Чтение онлайн

ЖАНРЫ

Шрифт:

— Эрнест, ты как раз нужен мадемуазель де Лабасти, — сказал поэт, поспешно опускаясь на стул рядом с пяльцами.

Эрнест же бросился к Модесте, никому не поклонившись: он видел только ее. Выслушав с явной радостью ее поручение, он выбежал из гостиной, и все дамы с тайным сочувствием посмотрели ему вслед.

— Какое унижение для поэта! — сказала Модеста, указывая Элен на пяльцы, за которыми яростно работала герцогиня.
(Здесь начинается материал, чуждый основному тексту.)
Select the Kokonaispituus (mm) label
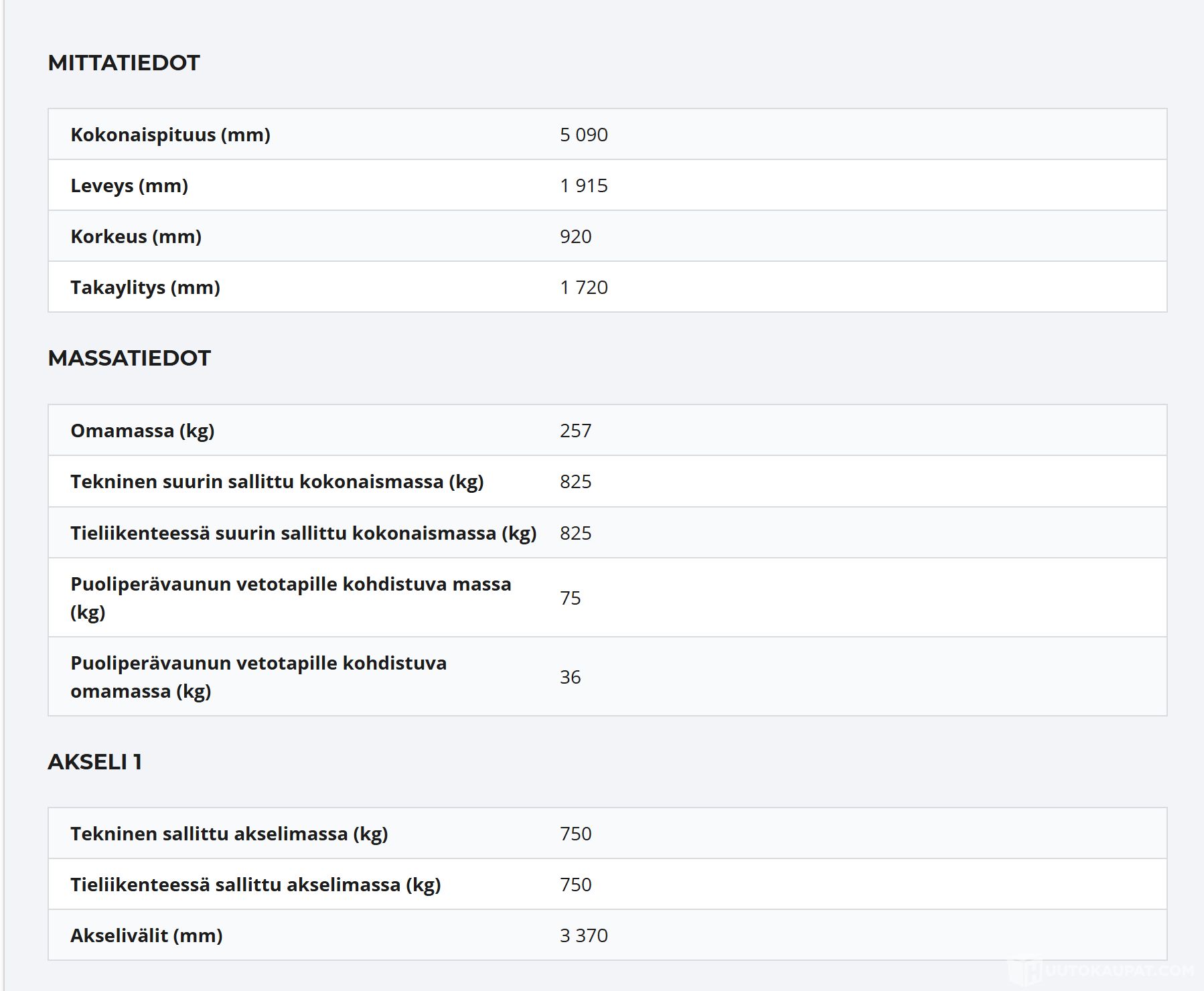The image size is (1204, 991). point(170,135)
— Стоит тебе заговорить с ней, стоит тебе взглянуть на нее один только раз, и все будет кончено между нами, и навсегда, — тихо говорила Каналису Элеонора, которую не удовлетворил mezzo termine [109] Эрнеста. — И запомни хорошенько, — когда я уйду, другие глаза будут следить за тобой!

109

Вмешательство ( итал.).

Вслед

за этими словами герцогиня — женщина среднего роста и немного располневшая, как все красавицы, перешагнувшие за пятьдесят лет, встала и, легко ступая своими маленькими ножками, стройными, как у лани, направилась к кружку Дианы де Мофриньез. Несмотря на пышность форм, в ней было восхитительное изящество, — отличительная особенность женщин, у которых крепкая нервная система является неисчерпаемым источником сил и здоровья. Трудно объяснить иначе легкость ее походки, носившей печать ни с чем не сравнимого благородства. Только те женщины, род которых восходит ко временам Ноя, умеют держаться так же величаво, как Элеонора, несмотря на свою дородность богатой фермерши. Возможно, философ пожалел бы горничную Филоксену, любуясь туго затянутой талией герцогини и ее утренним туалетом, который она умела носить с достоинством королевы и с непринужденностью молодой женщины. Она еще заплетала в толстые косы свои густые и некрашеные волосы, смело укладывая их венцом вокруг головы, и гордо выставляла напоказ белоснежную шею, грудь, скульптурные плечи и ослепительные обнаженные руки, прославленные своей красотой. Модеста, как и все соперницы герцогини, признала в ней одну из тех цариц, о которых женщины говорят со вздохом: «Нам всем далеко до нее!» И действительно, в Элеоноре чувствовалась настоящая знатная дама, а они теперь очень редки во Франции. Все отличало ее: величественная посадка головы, грациозный, нежный изгиб шеи, плавные движения, благородная осанка, изумительная гармония всего облика и та выработанная утонченность, ставшая естественной, благодаря которой женщина кажется дивным совершенством. Но попытаться объяснить это — значило бы анализировать возвышенно-прекрасное. Прелестью красоты наслаждаются, как прелестью игры Паганини, не отдавая себе отчета, каким путем достигается производимое ею впечатление, так как причина его — в проявлении невидимой души. Герцогиня наклонила голову, здороваясь с Элен д'Эрувиль и ее теткой, и затем сказала Диане веселым, звучным голосом, в котором не было даже тени волнения:

— Не пора ли нам одеваться, герцогиня? И она направилась к выходу в сопровождении своей невестки и г-жи д'Эрувиль, которые взяли ее под руки. Удаляясь, она что-то тихо сказала старой деве, и та прижала ее к сердцу со словами:

— Вы очаровательны!

Это означало: «Можете вполне располагать мной за ту услугу, какую вы нам только что оказали». Охотно взяв на себя роль шпиона, г-жа д'Эрувиль вернулась в гостиную, и первый же ее взгляд дал понять Каналису, что последние слова герцогини не были пустой угрозой. Будущий дипломат почувствовал, как ничтожно все его искусство для такой трудной борьбы, и разум подсказал ему если не совсем достойный, то по крайней мере удобный выход из положения. Когда Эрнест возвратился с платком Модесты, он взял его под руку и вышел с ним вместе в сад.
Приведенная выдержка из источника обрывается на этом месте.